- WORK REQUEST 1: List every task that the passage about AI and materials science says AI's pattern-finding ability has been used for.
- WORK REQUEST 2: Decide whether each statement agrees with the passage about AI and materials science, answering yes or no and quoting the words that decide it. (a) The paper appeared in Nature on July 3, 2019. (b) The AI analyzed 3.3 million full-length papers. (c) The vocabulary the AI analyzed held about 500,000 words.

- SOURCE DOCUMENT:

I just came across this article on Vice Motherboard, and it blew me away. The article was reporting on a paper published in Nature magazine on July 3, 2019, about unsupervised word embeddings capturing latent knowledge from materials science literature. Researchers from Lawrence Berkeley National Laboratory have built an AI trained on old scientific papers in materials science and made discoveries that humans missed.

 Using a natural language processing (NLP) algorithm called Word2vec, the AI combed through 3.3 million abstracts on materials science and analyzed relationships between a vocabulary of about 500,000 words. From the article:

Using just the words found in scientific abstracts, the algorithm was able to understand concepts such as the periodic table and the chemical structure of molecules. The algorithm linked words that were found close together, creating vectors of related words that helped define concepts. In some cases, words were linked to thermoelectric concepts but had never been written about as thermoelectric in any abstract they surveyed.

In other words, using word prediction algorithms, the researchers discovered links between words that suggested scientific discoveries about certain properties of materials that haven’t yet been discovered.

One thing that AI is really good at is discovering patterns that can be missed by the human eye and brain—in other words, sorting through complicated, or “noisy” data. This ability has been leveraged to discover mites in bee colonies (see the last section of this blog post and this article), diagnose skin cancers (lots of articles on this one), and recognize traffic signs (this is actually an AI classification benchmark) and line markers on the roads (pretty much any new car on the road nowadays).

In this case, we are learning that we can apply AI to a bunch of noisy data—what could be noisier than language processing—and draw conclusions based on word proximity. We already have an example of this kind of technology: your phone already has a language predictability feature when you send texts.

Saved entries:
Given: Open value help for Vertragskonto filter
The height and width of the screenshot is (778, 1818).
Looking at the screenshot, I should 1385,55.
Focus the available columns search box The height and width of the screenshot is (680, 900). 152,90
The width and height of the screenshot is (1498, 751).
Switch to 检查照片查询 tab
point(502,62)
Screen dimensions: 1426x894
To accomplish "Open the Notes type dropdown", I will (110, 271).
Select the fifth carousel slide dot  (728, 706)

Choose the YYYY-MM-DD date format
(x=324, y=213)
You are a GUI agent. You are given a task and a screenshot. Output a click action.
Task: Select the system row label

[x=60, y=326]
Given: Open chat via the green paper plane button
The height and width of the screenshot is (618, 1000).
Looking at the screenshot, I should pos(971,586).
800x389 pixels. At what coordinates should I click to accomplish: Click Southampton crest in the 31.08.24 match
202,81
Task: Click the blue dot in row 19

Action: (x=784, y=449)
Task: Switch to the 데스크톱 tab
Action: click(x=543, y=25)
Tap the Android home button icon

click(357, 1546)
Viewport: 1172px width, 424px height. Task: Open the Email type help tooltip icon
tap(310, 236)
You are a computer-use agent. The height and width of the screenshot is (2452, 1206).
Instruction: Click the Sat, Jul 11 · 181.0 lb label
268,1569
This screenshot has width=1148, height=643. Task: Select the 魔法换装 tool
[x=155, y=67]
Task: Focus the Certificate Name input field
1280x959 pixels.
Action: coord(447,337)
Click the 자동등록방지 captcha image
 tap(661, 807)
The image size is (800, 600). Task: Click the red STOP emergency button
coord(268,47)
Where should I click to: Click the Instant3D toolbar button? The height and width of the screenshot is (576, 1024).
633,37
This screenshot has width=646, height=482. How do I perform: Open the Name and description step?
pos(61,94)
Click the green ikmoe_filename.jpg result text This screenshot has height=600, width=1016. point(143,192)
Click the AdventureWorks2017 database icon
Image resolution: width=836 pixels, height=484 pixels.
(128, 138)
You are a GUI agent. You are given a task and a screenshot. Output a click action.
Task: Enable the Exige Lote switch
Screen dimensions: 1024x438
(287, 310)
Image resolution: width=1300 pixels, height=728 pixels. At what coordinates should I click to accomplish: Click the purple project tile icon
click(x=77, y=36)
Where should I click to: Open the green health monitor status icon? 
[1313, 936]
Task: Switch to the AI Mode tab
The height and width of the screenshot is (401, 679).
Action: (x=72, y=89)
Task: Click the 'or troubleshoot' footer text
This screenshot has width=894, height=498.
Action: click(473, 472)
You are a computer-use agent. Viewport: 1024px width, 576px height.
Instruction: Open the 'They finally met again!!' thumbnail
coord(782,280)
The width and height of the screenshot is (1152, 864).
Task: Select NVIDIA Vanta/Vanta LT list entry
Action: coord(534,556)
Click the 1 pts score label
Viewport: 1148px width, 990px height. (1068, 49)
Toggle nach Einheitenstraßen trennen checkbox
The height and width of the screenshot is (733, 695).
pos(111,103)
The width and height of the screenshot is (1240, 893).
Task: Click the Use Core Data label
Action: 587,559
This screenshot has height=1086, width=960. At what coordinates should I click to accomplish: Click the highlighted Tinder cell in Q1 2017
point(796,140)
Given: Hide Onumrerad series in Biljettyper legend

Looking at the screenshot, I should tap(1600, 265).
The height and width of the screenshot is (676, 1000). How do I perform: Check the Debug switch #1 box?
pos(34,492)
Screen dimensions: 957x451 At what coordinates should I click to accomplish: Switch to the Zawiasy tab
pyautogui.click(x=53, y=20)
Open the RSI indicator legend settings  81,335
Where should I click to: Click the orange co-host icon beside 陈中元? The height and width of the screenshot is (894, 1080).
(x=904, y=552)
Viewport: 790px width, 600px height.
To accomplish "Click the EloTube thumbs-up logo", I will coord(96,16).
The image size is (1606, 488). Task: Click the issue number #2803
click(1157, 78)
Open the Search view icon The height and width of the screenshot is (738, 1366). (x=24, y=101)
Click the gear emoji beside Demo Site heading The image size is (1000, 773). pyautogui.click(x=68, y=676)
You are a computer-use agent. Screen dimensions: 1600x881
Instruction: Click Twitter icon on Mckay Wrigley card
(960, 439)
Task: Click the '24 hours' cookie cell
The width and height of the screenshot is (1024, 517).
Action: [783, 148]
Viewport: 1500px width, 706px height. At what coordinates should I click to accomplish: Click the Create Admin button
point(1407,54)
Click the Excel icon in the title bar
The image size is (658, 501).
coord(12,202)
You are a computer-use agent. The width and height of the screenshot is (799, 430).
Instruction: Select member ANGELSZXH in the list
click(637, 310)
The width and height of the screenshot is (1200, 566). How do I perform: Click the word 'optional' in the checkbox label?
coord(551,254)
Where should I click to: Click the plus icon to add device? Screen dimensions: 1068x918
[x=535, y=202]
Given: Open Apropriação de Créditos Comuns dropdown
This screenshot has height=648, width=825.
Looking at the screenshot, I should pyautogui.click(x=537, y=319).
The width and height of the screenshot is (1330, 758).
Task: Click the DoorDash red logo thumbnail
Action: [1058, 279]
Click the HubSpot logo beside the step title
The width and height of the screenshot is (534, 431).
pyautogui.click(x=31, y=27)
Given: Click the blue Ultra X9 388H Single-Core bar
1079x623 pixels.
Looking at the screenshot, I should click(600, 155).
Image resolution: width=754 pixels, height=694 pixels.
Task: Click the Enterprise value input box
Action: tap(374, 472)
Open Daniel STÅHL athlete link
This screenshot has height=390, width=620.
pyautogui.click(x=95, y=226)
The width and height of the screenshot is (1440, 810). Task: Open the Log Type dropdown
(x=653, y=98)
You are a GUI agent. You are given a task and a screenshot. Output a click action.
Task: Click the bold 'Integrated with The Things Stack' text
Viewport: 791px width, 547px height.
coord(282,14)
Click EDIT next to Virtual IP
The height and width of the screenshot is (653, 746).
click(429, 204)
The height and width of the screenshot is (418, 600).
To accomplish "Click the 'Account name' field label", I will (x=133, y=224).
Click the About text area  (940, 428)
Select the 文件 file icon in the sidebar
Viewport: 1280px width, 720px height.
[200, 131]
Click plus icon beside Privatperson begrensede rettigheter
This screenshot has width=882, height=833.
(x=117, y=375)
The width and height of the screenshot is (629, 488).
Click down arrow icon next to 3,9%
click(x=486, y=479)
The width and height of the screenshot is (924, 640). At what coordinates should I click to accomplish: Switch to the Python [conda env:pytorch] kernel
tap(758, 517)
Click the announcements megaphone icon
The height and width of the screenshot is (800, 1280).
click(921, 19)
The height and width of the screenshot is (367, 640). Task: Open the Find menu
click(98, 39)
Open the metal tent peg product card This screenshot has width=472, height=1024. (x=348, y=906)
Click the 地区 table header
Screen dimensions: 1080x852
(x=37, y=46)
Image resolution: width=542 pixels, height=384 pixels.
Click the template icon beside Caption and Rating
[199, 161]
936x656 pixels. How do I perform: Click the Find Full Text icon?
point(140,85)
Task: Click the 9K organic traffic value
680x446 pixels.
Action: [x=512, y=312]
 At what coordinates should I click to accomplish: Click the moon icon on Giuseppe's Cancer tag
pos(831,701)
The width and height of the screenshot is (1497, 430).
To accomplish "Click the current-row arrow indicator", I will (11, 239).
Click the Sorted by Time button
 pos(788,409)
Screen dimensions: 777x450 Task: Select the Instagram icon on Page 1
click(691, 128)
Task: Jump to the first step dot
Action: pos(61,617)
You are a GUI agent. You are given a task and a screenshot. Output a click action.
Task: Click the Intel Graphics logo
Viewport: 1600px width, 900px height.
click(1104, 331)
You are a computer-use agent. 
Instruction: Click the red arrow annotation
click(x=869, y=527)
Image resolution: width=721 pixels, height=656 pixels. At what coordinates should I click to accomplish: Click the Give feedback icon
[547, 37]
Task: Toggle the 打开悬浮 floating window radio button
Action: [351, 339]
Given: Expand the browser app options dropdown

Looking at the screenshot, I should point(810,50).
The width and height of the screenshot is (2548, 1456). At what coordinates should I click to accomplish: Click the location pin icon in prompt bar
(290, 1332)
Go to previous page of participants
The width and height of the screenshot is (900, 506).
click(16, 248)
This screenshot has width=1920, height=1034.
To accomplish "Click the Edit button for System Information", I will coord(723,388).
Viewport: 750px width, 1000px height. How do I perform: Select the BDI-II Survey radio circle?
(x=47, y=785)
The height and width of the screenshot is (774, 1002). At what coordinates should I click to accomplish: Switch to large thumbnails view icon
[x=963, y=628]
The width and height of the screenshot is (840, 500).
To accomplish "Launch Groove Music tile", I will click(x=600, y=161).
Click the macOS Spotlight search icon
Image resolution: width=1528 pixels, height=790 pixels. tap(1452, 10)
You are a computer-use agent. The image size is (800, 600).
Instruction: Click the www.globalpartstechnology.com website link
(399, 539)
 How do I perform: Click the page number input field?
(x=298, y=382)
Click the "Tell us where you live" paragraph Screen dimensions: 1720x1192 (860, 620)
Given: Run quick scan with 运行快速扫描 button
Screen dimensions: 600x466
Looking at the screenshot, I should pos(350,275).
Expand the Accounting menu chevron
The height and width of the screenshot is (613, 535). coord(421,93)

- EXERCISE SOLUTION 1:
- Discovering mites in bee colonies
- Diagnosing skin cancers
- Recognizing traffic signs
- Recognizing line markers on the roads

- EXERCISE SOLUTION 2:
(a) Yes: "a paper published in Nature magazine on July 3, 2019"
(b) No: "the AI combed through 3.3 million abstracts on materials science"
(c) Yes: "analyzed relationships between a vocabulary of about 500,000 words"